Middle image: NIR luminance with VIS blocked
Right image: VIS luminance with NIR blocked stretched to show nebular detail.
This interesting comparison shows the popular Ring Nebula in visible (VIS) and near-infrared (NIR) light using Astrodon filters. The VIS luminance is 50% stronger than the NIR luminance due to the QE of this KAF3200ME CCD in the ST10XME camera. The nebula is dominated by strong VIS emissions from hydrogen, nitrogen and oxygen. The SII VIS emission is relatively weak.
However, there still is emission present that defines the nebula in the NIR, as shown below. This is likely to arise from strong sulfur (S[III]) emissions in the 900 – 1000 nm reion. S[III] is a forbidden transition like the OIII VIS emissions near 500 nm that give planetary nebula cores their "teal" color, as shown in the color bar. Spectral line assignments are from Rudy et al. Astron. J. 121 362-370 (2001) "The Near Infrared Spectrum of the Planetary Nebula IC 5117.
Lastly there are two bright stars toward the 2 o’clock position between the proginator central star and the bright star near the edge of the nebula. They are nearly absent in the VIS image. These are likely to be cool stars in the line-of-site not readily observable in the VIS.

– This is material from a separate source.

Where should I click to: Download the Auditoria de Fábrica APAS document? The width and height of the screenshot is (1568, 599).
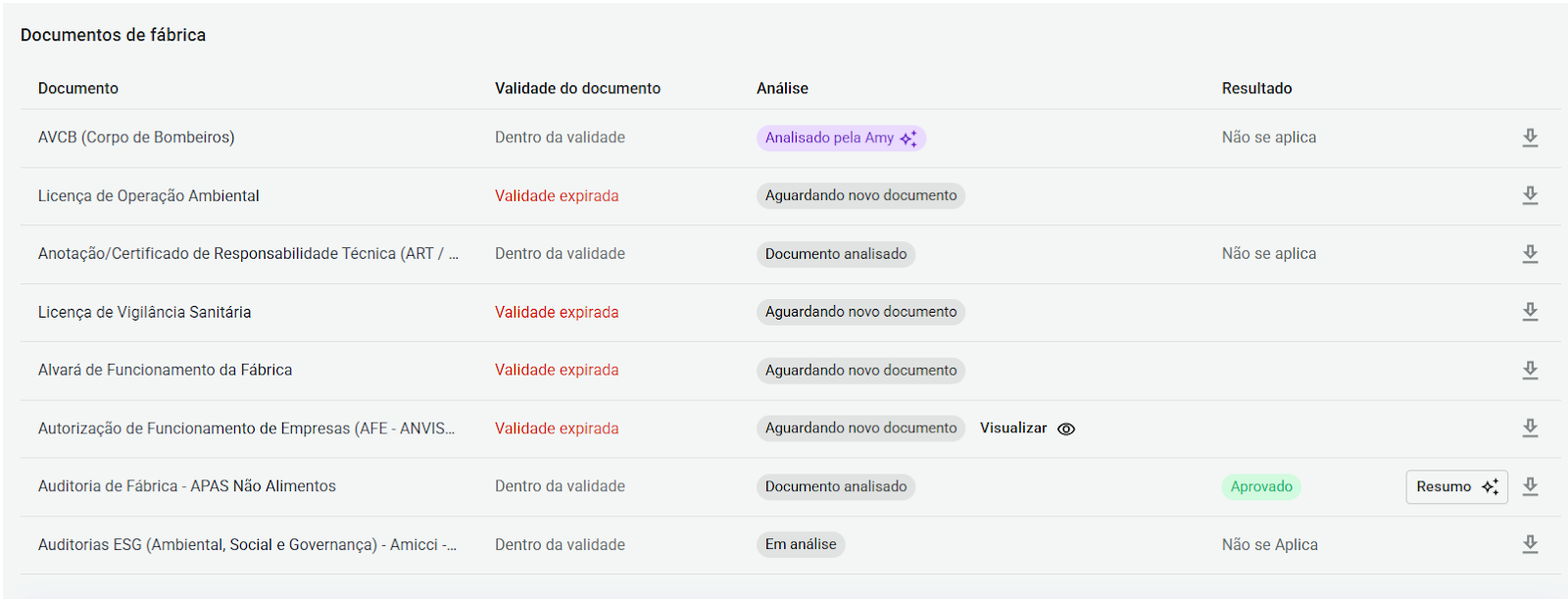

This is interesting for LRGB or CRGB imaging. If these stars show up from a clear unblocked luminance (C) image containing both VIS and NIR, there will be no signal coming from the RGB filters to color it in our typical C + RGB layered construction in Photoshop. One the other hand, an LRGB image containing only a VIS luminance (NIR blocked) will not pick these stars up at all.